We all know what physiotherapy is, right?

Things like massage, strapping/taping and exercise come to mind? Of course, as physiotherapists, we do provide all these services, but we are becoming increasingly aware that some treatment methods are more effective than others.


Adapting and Evolving

In 2020, we have found ourselves in this surreal environment with different working conditions, changes to our normal routine, and the ways in which we access health care. We now need to social distance and in some cases self-isolate. So, what does this mean for physiotherapists? How are we going to keep the community healthy without touching them you may ask?

woman using exercise band infront of laptop

The short answer is we don’t actually have touch you to effectively treat you. As we’ve adapted to telehealth consults, (delivering physiotherapy care via phone or video call), we’ve found we can continue to deliver high-quality, evidence-based care and that the ‘hands-on’ approach is not always the only/best option.

The Issue with 100% ‘Hands-on’ Treatment

We’re sure you have heard of your friend going in for their weekly ‘tune-up’. Although hands-on treatment still has a place in physiotherapy, too often, it only provides a quick fix. Having your physio address the underlying cause and provide you with a good education on how the problem can be best-managed, provides long-lasting benefits.

Best Practice

The best practice is educating, empowering, and encouraging our patients to manage their own health. And at the crux of this is movement.
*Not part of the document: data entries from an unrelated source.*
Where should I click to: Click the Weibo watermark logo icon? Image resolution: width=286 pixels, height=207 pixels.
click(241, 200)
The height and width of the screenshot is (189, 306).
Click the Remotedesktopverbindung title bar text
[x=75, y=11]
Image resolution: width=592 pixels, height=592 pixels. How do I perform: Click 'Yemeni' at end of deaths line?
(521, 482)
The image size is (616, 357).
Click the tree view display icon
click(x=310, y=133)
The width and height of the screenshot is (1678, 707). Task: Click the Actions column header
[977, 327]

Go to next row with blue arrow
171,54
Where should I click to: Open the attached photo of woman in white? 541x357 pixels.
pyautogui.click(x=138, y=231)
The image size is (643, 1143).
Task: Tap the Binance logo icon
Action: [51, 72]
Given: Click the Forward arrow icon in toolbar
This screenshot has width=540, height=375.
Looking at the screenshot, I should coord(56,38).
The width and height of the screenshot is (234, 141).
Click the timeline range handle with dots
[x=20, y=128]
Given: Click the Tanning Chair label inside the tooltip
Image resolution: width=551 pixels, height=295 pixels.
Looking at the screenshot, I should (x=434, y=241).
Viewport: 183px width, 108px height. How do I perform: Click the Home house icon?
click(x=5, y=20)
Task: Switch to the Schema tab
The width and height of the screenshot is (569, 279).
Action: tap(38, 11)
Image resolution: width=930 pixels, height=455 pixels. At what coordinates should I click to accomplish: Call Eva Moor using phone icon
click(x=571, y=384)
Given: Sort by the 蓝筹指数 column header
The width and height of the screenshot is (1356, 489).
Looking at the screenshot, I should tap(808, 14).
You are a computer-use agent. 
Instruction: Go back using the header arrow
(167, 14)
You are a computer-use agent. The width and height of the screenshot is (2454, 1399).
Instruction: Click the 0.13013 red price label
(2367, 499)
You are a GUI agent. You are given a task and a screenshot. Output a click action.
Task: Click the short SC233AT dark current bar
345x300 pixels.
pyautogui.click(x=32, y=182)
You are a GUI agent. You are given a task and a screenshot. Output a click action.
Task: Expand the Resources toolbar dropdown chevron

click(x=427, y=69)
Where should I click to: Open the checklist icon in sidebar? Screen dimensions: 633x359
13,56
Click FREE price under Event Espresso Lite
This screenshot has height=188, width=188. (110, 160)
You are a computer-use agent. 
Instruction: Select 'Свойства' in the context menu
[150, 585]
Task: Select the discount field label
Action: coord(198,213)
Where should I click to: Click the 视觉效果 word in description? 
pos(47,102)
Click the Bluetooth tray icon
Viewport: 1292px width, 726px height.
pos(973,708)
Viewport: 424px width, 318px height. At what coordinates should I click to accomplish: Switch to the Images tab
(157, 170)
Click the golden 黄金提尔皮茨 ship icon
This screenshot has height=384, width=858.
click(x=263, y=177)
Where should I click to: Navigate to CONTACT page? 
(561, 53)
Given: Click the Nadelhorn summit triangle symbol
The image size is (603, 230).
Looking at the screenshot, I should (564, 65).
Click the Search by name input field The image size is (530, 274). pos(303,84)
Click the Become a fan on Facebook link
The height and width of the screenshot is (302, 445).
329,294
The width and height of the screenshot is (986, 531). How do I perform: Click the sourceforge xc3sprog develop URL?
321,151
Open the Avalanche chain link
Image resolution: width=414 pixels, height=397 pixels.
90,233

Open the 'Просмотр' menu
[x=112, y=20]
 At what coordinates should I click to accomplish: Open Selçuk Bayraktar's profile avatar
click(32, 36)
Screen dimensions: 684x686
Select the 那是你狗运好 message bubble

Everyone needs to move and function. Whether it’s a walk around the block, out to the mailbox or down the hallway. We all have different capacities. But what happens when you can’t do the things you want to do? You can’t bend over to put on your shoes, you can’t play in the garden with your grandkids, you can’t play a full game of netball?

This is where physiotherapy can help. First up, your physiotherapist will take their time to understand your individual circumstances and concerns and complete a comprehensive assessment. They will then encourage movement and specific exercises to get you back moving again. This is progressed as required over a period of weeks or maybe months.

People should opt for the evidence-based pathway. This one is not necessarily longer but you may not see instant results. It may take a little bit more effort on your behalf than just turning up for your weekly rub down but in the long term, your overall health will benefit.

We need to change people’s perceptions and expectations of physiotherapy as a profession. Start the conversation with your therapist with ‘Can you show me how I can help myself’?

Tips and tricks!

  • Patience, some long-standing conditions take longer to rehabilitate. Your physiotherapist will explain this in your initial consult.
  • It’s not going to come without effort. You will need to commit to helping yourself.
  • Set goals. Short, intermediate, and long term. If we all know what these are, we can work more effectively to get you there.
  • Communication with your therapist is key! Ask lots of questions, tell no lies!
  • Rest is not always the best, but sometimes is definitely needed!

If you had reservations, about the effectiveness of telehealth, we hope the above information has proved helpful. When a hands-on treatment or face-to-face consultation is not possible, we can get excellent results consulting with you via telehealth. By eliminating some of the less helpful treatments and focusing on the best evidence-based care, we can still deliver the highest quality treatment directly to you in the comfort of your home.